The distinct phenotypes of mice expressing either cytoplasmically truncated Igα or Igβ demonstrated that although Igα and Igβ are covalently linked and function together to transmit BCR signals, they are not equivalent in their signaling roles. In mice expressing Igβ truncated after the third amino acid of the cytoplasmic domain, B cell development proceeds up through the immature B stage (59). In contrast, B cell progression is impaired before the pre-B stage (50% reduction of pre-B cells) and severely impaired beyond it (80% reduction of immature B cells) in mice with a deletion of 40 of the 61 amino acids of the Igα cytoplasmic domain (60).

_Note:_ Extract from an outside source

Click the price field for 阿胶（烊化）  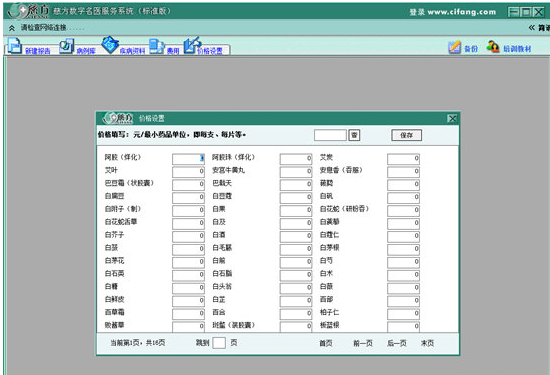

As further support that Igα and Igβ mediate different signals, several BCR signaling proteins were found to associate differentially with either Igα or Igβ. In particular, the cytoplasmic tail of Igα preferentially or exclusively bound to the tyrosine kinases Lyn, Fyn, and Syk over Igβ (61;62). Igα also bound preferentially to PI-3K and to p52Shc, an adapter that couples BCR signaling to Ras activation. Consistent with these data, tyrosine kinase activity was strongly activated in B cells expressing a fusion protein containing the CD8α extracellular domain and the Igα cytoplasmic domain, but not the Igβ cytoplasmic domain (63). Similar data were obtained with a fusion of Igα to a mutant form of mIgM defective for association with either Igα or Igβ (64). Distinct patterns of calcium signaling have also been observed in response to signaling from Igα or Igβ (65).

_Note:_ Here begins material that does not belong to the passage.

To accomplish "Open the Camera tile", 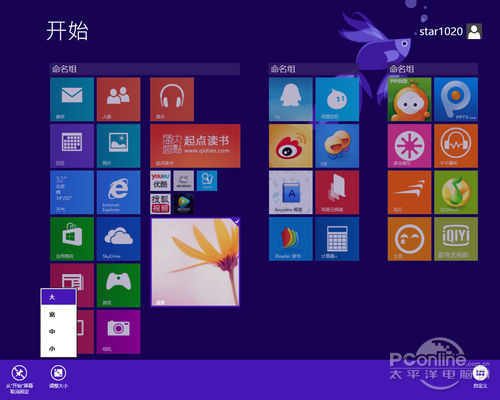I will [118, 332].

The phenotype of hallasan mice is consistent with a loss of function of Igβ.

PCR program

1) 94°C 2:00
2) 94°C 0:30
3) 55°C 0:30
4) 72°C 1:00
5) repeat steps (2-4) 40x
6) 72°C 10:00
7) 4°C hold

The following sequence of 400 nucleotides is amplified (chromosome 11, - strand):

1   gtgcaaggta gattgtgtag ccatccacac ccactcccca gctcagccta cctaccaggg
61  gaagtggcta tgattctaga gtccccagga gagctgctaa gcagtagttt ctgatggtgt
121 ccaaagatcc accatgttta accttcaacg ccagtcttat gccctgccct tctcccctgc
181 tcccccagga ttcagcacgt tggaccaact gaagcggcgg aacacactga aagatggcat
241 tatcttgatc cagaccctcc tcatcatcct cttcatcatt gtgcccatct tcctgctact
301 tgacaaggtg cccacaggag ctgggggagg ggggtccttg ggaaggctgg gaggttggca
361 cagggaagac aggacatggg cagggtctcc atattctgag 

Primer binding sites are underlined and the sequencing primers are highlighted; the mutated nucleotide is shown in red.